Fall 1: Urlaubsreise auf die Kanaren endete pandemiebedingt vorzeitig

In dem einen Fall hatten die Ausgangskläger eine vierzehntägige Urlaubsreise von Deutschland auf die Kanarischen Inseln für März 2020 gebucht. Pandemiebedingt endete ihre Reise jedoch nach sieben Tagen. Sie verlangten in der Folge eine Preisminderung in Höhe von 70% des anteiligen Reisepreises für sieben Tage. Das LG München I rief den EuGH an. Es wollte wissen, ob der Reisende auch dann nach Art. 14 Abs. 1 der Pauschalreiserichtlinie 2015/2302/EU Anspruch auf eine Minderung des Preises für die Pauschalreise hat, wenn deren Vertragswidrigkeit auf staatlich angeordnete Corona-Einschränkungen zurückzuführen ist.

EuGH-Generalanwältin: Höhere Gewalt entbindet nicht von Verpflichtung zur Preisminderung

Generalanwältin Laila Medina vertritt die Auffassung, dass der Reiseveranstalter nicht von seiner Verpflichtung zur angemessenen Preisminderung befreit ist. Die im März 2020 als Reaktion auf die Pandemie angeordneten regulatorischen Einschränkungen seien als höhere Gewalt anzusehen. Unvermeidbare und außergewöhnliche Umstände befreiten den Reiseveranstalter aber nicht von seiner Verpflichtung zur Preisminderung. Dass ähnliche Corona-Maßnahmen am Wohnort der Kläger, in Deutschland, angeordnet worden seien, lasse den Anspruch auf eine Preisminderung unberührt. Die "angemessene" Minderung sei von den nationalen Gerichten unter Berücksichtigung aller Umstände des Einzelfalls festzulegen. Dabei könne das nationale Gericht die Ursache der Vertragswidrigkeit, ein etwaiges Verschulden des Reiseveranstalters, Regressansprüche in der Lieferkette und staatliche Hilfen berücksichtigen. Die Zahlung der Preisminderung sei entsprechend der Regelung für den Schadensersatz unverzüglich, also ohne schuldhaftes Zögern, zu leisten. In diesem Rahmen könnten die nationalen Gerichte den pandemiebedingten Liquiditätsproblemen der Reiseveranstalter Rechnung tragen.
***
Arbeitsauftrag:
Schreiben Sie aus dem Text über die Preisminderung bei Pauschalreisen in der Pandemie den Abschnitt wörtlich ab, der mit „In dem einen“ beginnt und bis „Corona-Einschränkungen zurückzuführen ist.“ reicht.
***
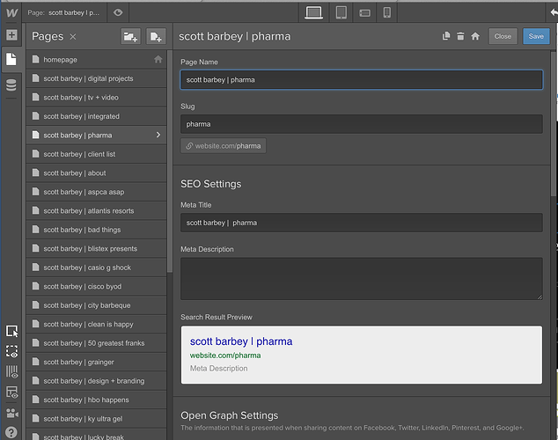Open the website.com/pharma link
This screenshot has width=558, height=440.
pos(224,145)
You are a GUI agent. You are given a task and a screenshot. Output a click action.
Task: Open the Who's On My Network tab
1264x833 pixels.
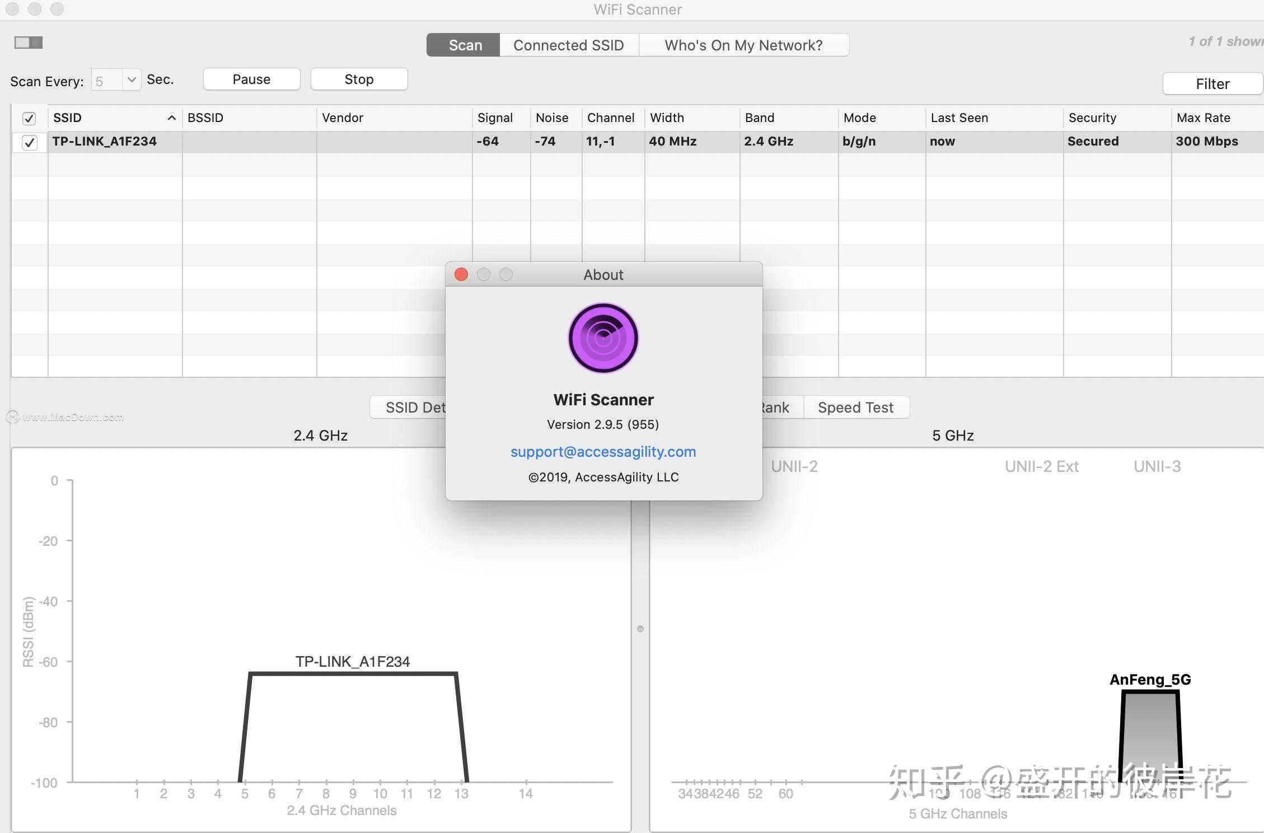click(743, 45)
***
Antwortfeld:
In dem einen Fall hatten die Ausgangskläger eine vierzehntägige Urlaubsreise von Deutschland auf die Kanarischen Inseln für März 2020 gebucht. Pandemiebedingt endete ihre Reise jedoch nach sieben Tagen. Sie verlangten in der Folge eine Preisminderung in Höhe von 70% des anteiligen Reisepreises für sieben Tage. Das LG München I rief den EuGH an. Es wollte wissen, ob der Reisende auch dann nach Art. 14 Abs. 1 der Pauschalreiserichtlinie 2015/2302/EU Anspruch auf eine Minderung des Preises für die Pauschalreise hat, wenn deren Vertragswidrigkeit auf staatlich angeordnete Corona-Einschränkungen zurückzuführen ist.